- **REQUIREMENTS**: Rewrite the data from the line with "You are a GUI" through the end, replacing "discount" with "markdown" and keeping everything else the same. Leave out the pictures.

- **DATASET**:
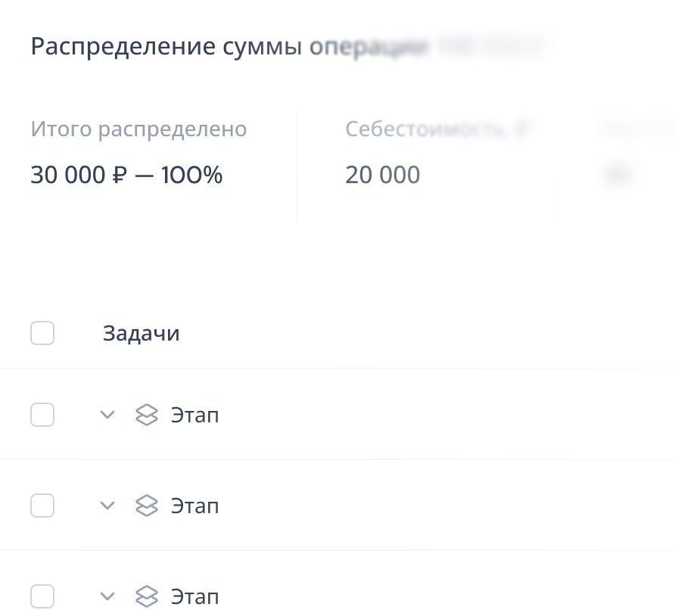Click the 20 000 cost value field
Viewport: 678px width, 610px height.
tap(383, 176)
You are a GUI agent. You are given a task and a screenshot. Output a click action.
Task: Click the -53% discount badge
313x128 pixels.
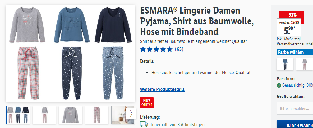[292, 15]
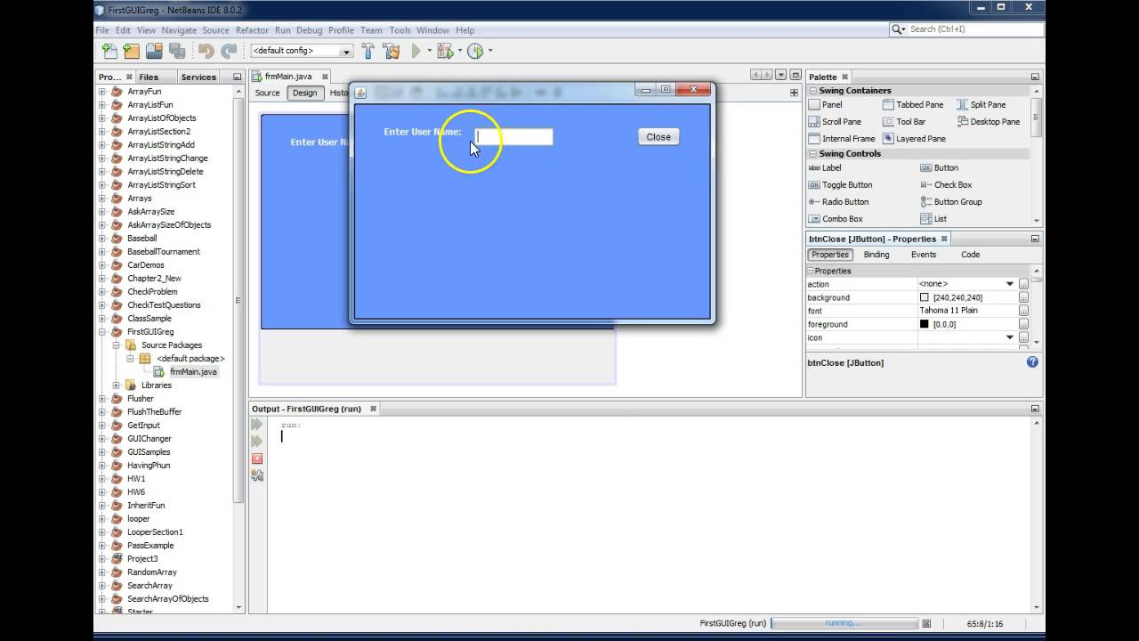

- **ANSWER TO THE TASK**:
You are a GUI agent. You are given a task and a screenshot. Output a click action.
Task: Click the -53% markdown badge
313x128 pixels.
[292, 15]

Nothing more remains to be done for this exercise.